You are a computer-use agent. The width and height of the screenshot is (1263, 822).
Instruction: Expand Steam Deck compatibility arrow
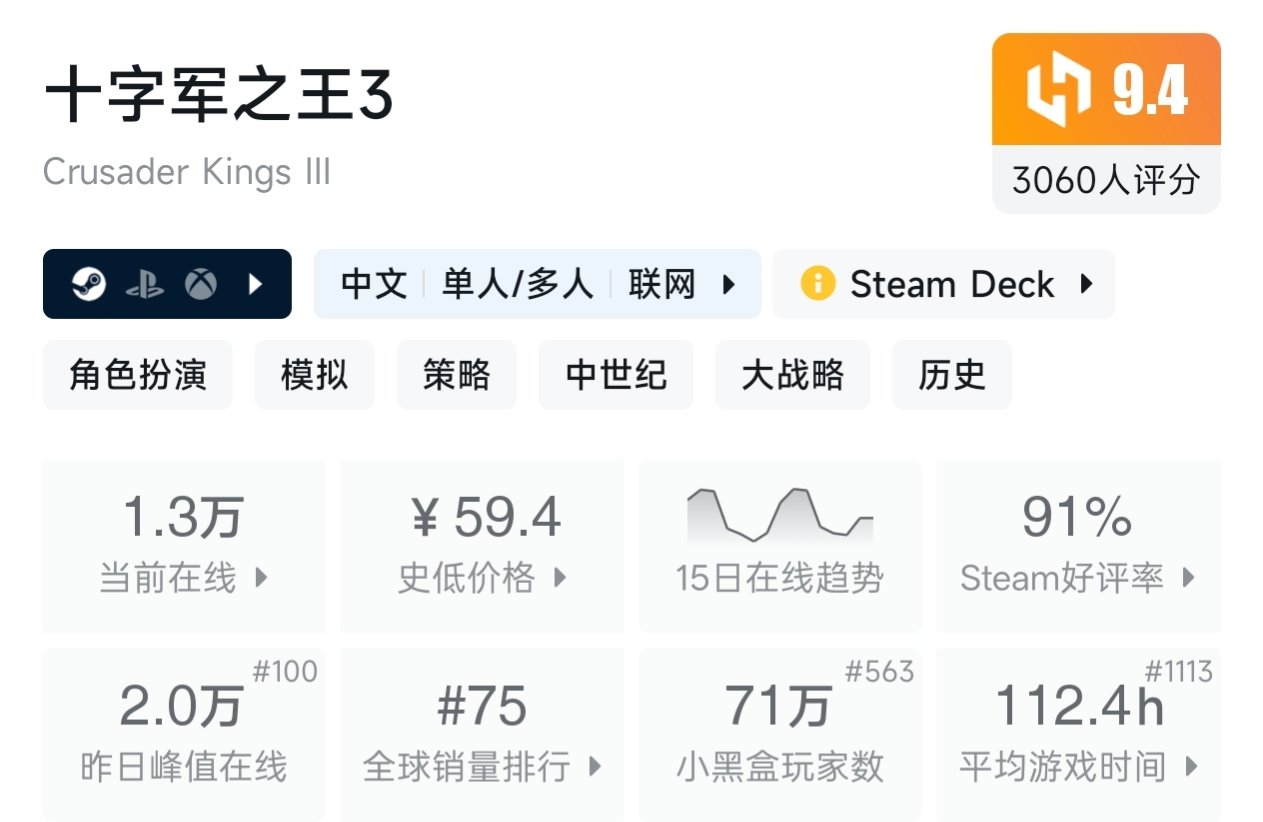(1086, 284)
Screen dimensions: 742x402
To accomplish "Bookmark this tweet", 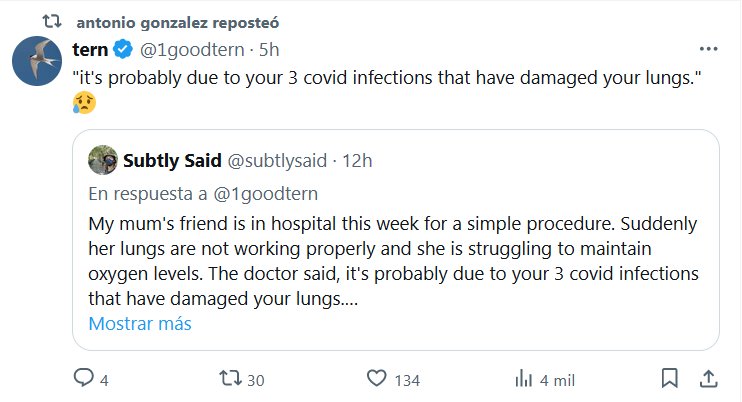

+===+

**Work required**
Write out all the records exactly, omitting the images.

**Answer to the problem**
You are a computer-use agent. The width and height of the screenshot is (1263, 822).
Instruction: Expand Steam Deck compatibility arrow
(1086, 284)
Screen dimensions: 742x402
To accomplish "Bookmark this tweet", 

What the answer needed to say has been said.